On the other hand, when someone has decided, after careful informed consideration, that their life is complete and they wish to end it, how should they do it in the least traumatic, most reliable way? They need reliable advice, support, and assistance – things that are illegal in the UK today. There are many bad ways to be avoided. The “Swiss option” is perhaps the least bad, but this requires significant bureaucracy and travel, as well as expense which may not be acceptable.  By the time someone has rationally decided that they are ready to end their life they are unlikely to be able to carefully research methods on the internet, procure equipment etc.
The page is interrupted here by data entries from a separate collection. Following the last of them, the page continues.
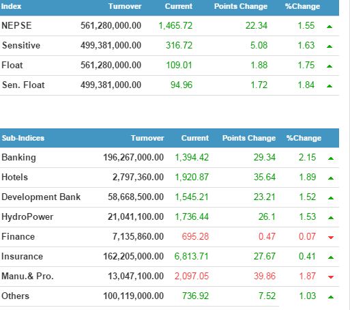Select the Index column header
350x310 pixels.
11,6
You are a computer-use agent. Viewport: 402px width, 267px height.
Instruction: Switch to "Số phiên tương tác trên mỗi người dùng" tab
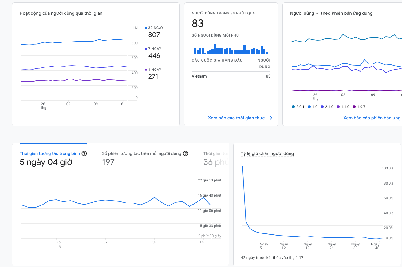tap(142, 153)
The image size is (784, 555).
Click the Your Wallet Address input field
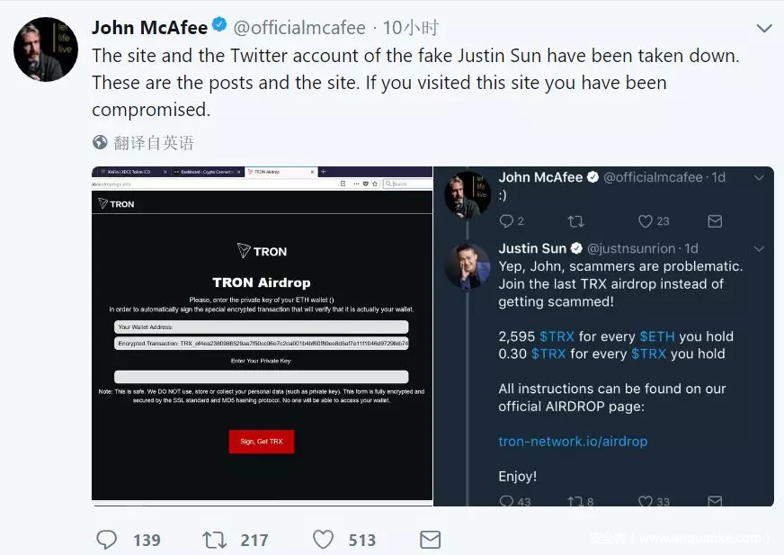[x=261, y=327]
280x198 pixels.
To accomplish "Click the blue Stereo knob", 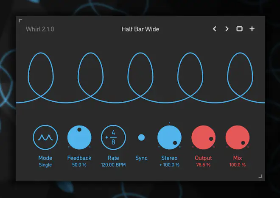I will (169, 138).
Instead, someone who believes this option may be appropriate at some point in the future, is well advised to make plans while they still can. It is this motivation that leads people to Dr Nitschke’s workshops. The need for workshops like this is a symptom of the lack of legal provision to offer appropriate end of life help when someone’s idea of a good death is an assisted one… the analogy with back street abortions prior to the 1967 Act legalising abortion is stark.

Many of the subsequent comments about the Spectator article were favourable. The main exceptions came from the mother of a 26-year old who naturally blamed Dr Nitschke for his death, even though – as several others pointed out – her son was evidently so determined and indeed death-obsessed that he could easily have found similar or alternative methods in the many other suicide websites and chat-rooms that the Internet now provides. Some of those websites recommend methods that are much more unpleasant than those discussed in the workshops and carry more risk that the end result will not be the death of the body but only the death of much of the brain, leading to some sort of persistent vegetative state.

When the old Voluntary Euthanasia Society (now Dignity in Dying) agreed, in 1978, to publish the world’s first DIY suicide guide (which almost overnight caused a quadrupling of membership) it also agreed that it would only post it to members of at least three months standing. Then as now, it could not guarantee that no unhappy teenager would apply for a copy and it worried about it, but the British suicide rate actually fell following its publication. Social and political events, notably unemployment  and drug abuse rates, especially among the young and unskilled, have a much bigger influence on suicide rates than anything that Dr Nitschke does or writes.